Réunis en Conseil des ministres le jeudi 10 septembre 2026, les membres du Gouvernement nigérien ont décidé d’accorder les avantages du régime conventionnel du Code des investissements à deux entreprises pour leurs projets dans les secteurs pharmaceutique et logistique. Les investissements annoncés dépassent au total 33 milliards de FCFA et devraient permettre la création d’au moins 269 emplois permanents.
Le premier agrément concerne NIPHARMEDIC SA, qui prévoit d’investir plus de 22 milliards de FCFA à Niamey dans la fabrication de produits pharmaceutiques. Le projet vise à développer une capacité nationale de production de médicaments afin de mieux répondre aux besoins du marché nigérien et de renforcer la disponibilité des médicaments essentiels.

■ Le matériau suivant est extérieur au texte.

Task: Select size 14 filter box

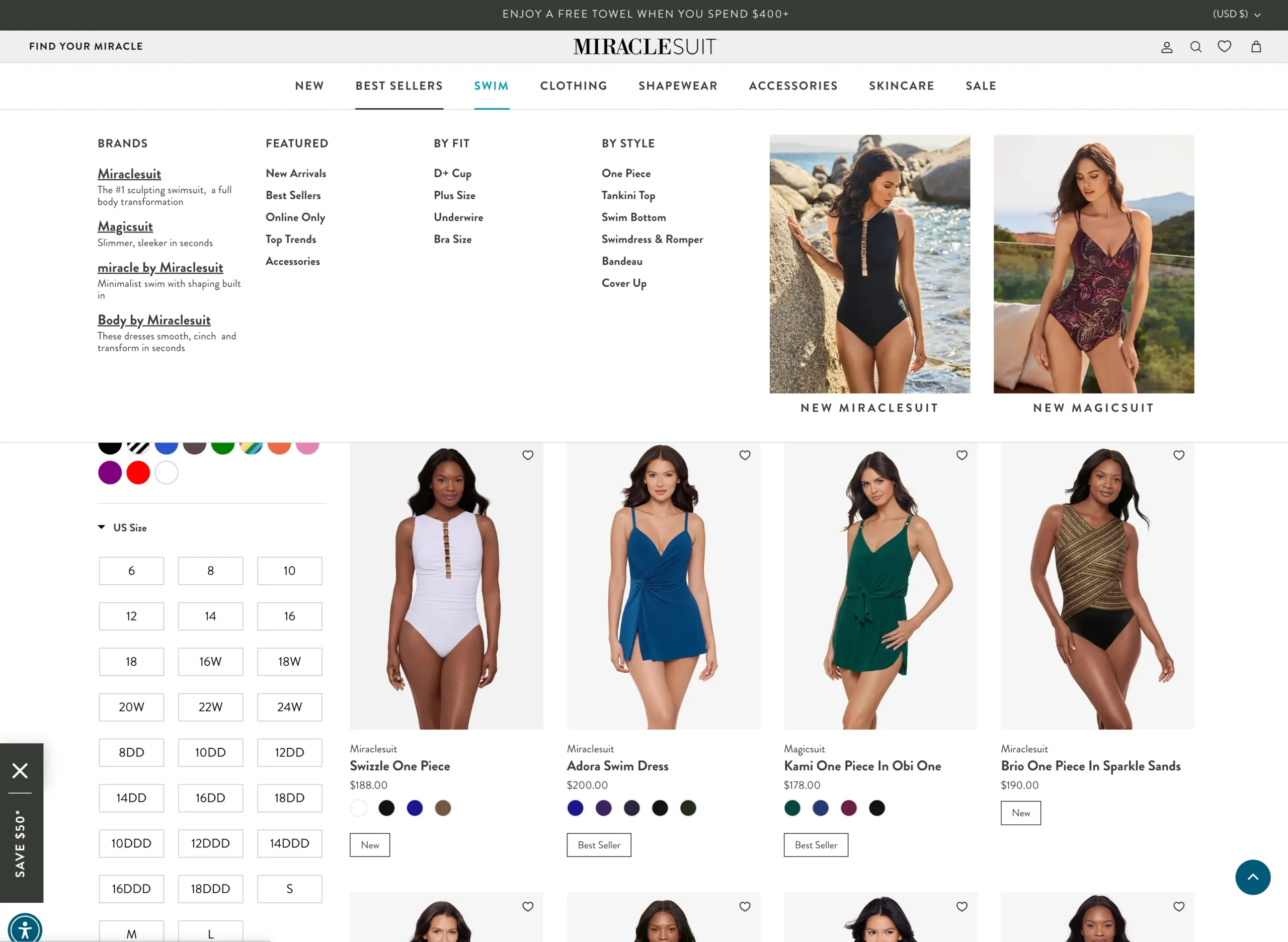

L’entreprise, dont le capital social s’élève à 100 millions de FCFA, prévoit la création de 161 emplois permanents, auxquels s’ajouteront plusieurs emplois temporaires. Ses activités couvrent notamment la production, l’importation et la distribution de médicaments essentiels génériques, ainsi que la fourniture d’équipements biomédicaux et de réactifs chimiques.
Le second agrément est accordé à la société Les Entrepôts Bakabé, ou LEB-SARL, pour un investissement d’environ 11 milliards de FCFA dans la commune rurale de N’Dounga, dans la région de Tillabéri. Le projet porte sur la construction et l’équipement d’une zone d’entrepôts industriels et logistiques au PK 20, sur la Route nationale n°1 (RN1).
Cette infrastructure doit renforcer les capacités de stockage et faciliter l’approvisionnement en produits, notamment en réduisant les délais et les risques de rupture de stocks. LEB-SARL prévoit de créer 108 emplois permanents, en plus de plusieurs emplois temporaires.
Ces deux agréments renforcent ainsi le soutien accordé à l’investissement privé dans des activités à fort enjeu pour l’économie nigérienne. Entre production locale de médicaments et développement des capacités logistiques, les projets devraient contribuer à accroître l’offre nationale, à fluidifier l’approvisionnement et à soutenir la création d’emplois.